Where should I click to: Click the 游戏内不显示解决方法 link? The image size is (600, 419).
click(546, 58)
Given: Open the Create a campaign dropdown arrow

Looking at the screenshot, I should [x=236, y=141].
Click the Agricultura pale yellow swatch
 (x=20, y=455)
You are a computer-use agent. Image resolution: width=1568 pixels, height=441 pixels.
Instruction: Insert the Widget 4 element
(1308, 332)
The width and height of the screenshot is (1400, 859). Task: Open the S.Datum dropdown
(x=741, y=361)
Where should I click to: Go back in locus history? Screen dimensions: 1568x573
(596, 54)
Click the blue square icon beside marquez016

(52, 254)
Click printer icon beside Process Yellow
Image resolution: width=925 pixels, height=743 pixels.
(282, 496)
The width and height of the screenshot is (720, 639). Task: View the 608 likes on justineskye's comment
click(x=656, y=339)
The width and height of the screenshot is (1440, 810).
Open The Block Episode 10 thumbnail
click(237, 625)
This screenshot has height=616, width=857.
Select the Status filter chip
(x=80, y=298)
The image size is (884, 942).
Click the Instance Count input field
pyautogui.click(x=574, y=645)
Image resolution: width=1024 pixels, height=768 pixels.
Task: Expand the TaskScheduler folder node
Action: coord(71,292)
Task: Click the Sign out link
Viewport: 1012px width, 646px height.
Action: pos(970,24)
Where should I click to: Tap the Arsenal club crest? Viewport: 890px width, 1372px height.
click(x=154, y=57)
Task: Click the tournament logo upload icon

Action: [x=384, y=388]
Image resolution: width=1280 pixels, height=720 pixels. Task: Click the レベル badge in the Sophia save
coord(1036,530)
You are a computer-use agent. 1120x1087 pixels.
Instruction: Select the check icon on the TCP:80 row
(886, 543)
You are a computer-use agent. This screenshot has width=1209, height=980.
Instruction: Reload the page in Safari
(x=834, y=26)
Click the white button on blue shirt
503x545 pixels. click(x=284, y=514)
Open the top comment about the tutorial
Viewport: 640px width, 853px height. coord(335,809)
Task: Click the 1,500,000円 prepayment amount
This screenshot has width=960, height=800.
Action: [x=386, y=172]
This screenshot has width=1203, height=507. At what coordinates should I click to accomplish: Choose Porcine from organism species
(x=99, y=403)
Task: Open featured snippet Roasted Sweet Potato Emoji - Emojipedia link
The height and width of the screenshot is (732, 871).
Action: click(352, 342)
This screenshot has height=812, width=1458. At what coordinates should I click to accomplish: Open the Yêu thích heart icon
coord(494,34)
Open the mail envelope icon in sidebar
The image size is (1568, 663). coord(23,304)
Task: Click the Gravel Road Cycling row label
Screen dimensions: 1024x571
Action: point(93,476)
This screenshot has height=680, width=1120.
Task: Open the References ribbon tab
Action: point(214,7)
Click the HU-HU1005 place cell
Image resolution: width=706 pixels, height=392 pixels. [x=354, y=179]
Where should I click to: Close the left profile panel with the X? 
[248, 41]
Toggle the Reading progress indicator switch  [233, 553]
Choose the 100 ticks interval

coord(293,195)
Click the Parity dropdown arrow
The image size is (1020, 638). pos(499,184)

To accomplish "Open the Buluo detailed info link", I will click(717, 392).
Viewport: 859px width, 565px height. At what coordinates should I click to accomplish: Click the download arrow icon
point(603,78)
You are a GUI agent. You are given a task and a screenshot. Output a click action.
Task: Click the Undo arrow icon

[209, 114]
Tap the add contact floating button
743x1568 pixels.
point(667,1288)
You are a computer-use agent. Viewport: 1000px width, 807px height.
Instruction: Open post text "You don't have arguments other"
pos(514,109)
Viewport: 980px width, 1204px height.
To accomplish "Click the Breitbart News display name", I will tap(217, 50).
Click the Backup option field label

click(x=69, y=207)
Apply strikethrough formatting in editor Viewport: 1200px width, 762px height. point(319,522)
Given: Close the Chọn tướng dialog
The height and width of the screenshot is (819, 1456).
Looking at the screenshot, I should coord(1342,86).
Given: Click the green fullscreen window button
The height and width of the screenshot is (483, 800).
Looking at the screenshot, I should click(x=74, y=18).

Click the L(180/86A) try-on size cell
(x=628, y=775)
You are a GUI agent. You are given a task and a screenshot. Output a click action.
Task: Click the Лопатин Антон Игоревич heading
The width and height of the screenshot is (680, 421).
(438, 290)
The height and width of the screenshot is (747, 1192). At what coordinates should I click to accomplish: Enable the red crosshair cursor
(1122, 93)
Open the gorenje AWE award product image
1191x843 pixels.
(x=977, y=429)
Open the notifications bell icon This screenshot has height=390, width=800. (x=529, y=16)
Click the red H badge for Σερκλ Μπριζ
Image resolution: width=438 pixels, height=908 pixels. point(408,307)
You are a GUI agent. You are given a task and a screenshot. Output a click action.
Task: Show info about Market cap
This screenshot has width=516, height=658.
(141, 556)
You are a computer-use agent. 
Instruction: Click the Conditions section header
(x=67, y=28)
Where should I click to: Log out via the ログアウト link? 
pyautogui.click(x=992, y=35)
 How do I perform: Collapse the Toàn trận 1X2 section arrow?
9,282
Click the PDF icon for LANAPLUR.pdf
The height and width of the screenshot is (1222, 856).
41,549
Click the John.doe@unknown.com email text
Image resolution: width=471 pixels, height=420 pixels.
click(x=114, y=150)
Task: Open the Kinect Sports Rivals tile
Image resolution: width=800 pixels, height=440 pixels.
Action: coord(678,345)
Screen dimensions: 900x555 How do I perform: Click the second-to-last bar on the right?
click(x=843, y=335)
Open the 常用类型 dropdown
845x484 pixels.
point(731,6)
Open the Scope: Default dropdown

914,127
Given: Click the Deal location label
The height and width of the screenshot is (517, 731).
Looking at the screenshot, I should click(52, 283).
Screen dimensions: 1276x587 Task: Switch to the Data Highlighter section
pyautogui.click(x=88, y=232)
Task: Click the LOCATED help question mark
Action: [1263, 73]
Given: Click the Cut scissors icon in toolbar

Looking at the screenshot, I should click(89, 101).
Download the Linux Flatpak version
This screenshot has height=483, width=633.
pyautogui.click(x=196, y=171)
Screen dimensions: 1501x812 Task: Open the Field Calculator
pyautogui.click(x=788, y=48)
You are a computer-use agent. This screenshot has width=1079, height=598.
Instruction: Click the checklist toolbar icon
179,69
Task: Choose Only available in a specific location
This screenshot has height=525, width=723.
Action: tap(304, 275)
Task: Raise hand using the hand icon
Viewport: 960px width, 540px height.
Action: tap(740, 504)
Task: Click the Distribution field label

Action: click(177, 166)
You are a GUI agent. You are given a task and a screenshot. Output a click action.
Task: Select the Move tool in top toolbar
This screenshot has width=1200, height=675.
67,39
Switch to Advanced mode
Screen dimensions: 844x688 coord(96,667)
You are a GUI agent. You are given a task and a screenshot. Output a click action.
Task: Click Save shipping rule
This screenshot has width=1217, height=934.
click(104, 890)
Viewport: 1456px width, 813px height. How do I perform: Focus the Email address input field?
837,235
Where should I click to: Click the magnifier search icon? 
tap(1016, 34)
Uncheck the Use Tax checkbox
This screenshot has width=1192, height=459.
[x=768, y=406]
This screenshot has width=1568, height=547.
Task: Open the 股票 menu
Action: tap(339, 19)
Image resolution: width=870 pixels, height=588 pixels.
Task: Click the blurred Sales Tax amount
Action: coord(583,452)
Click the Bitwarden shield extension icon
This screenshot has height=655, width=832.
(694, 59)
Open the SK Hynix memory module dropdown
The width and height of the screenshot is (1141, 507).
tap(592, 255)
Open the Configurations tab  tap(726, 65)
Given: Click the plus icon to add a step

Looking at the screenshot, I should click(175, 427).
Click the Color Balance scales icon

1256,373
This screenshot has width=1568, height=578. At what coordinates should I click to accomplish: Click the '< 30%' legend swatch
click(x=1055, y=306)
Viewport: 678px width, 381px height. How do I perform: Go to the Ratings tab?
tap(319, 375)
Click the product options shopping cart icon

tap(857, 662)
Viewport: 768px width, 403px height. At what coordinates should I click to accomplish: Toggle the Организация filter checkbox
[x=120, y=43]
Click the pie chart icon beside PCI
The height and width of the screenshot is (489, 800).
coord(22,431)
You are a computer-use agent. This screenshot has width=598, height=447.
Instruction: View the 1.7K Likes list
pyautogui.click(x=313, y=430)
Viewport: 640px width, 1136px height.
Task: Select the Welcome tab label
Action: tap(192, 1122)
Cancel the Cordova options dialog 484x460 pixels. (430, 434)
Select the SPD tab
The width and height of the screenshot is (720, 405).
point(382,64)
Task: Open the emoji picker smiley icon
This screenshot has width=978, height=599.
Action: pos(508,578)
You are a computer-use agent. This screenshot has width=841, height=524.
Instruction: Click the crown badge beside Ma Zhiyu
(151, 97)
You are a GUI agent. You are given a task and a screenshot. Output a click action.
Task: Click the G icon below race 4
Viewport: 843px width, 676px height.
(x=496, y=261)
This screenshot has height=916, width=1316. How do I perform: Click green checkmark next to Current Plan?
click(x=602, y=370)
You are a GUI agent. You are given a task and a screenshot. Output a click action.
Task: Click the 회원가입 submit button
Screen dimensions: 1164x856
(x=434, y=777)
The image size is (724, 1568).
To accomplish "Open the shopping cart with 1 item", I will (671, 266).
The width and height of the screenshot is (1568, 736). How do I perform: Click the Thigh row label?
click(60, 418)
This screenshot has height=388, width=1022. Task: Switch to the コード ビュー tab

§

## EXERCISE INSTRUCTIONS
Set down, exactly as they appear above, all lines from the one that has "Instruction: Click the Conditions" down to the one that has "Click the PDF icon for LANAPLUR.pdf", including those two and no others.

## OUTPUT FOR THIS EXERCISE
Instruction: Click the Conditions section header
(x=67, y=28)
Where should I click to: Log out via the ログアウト link? 
pyautogui.click(x=992, y=35)
 How do I perform: Collapse the Toàn trận 1X2 section arrow?
9,282
Click the PDF icon for LANAPLUR.pdf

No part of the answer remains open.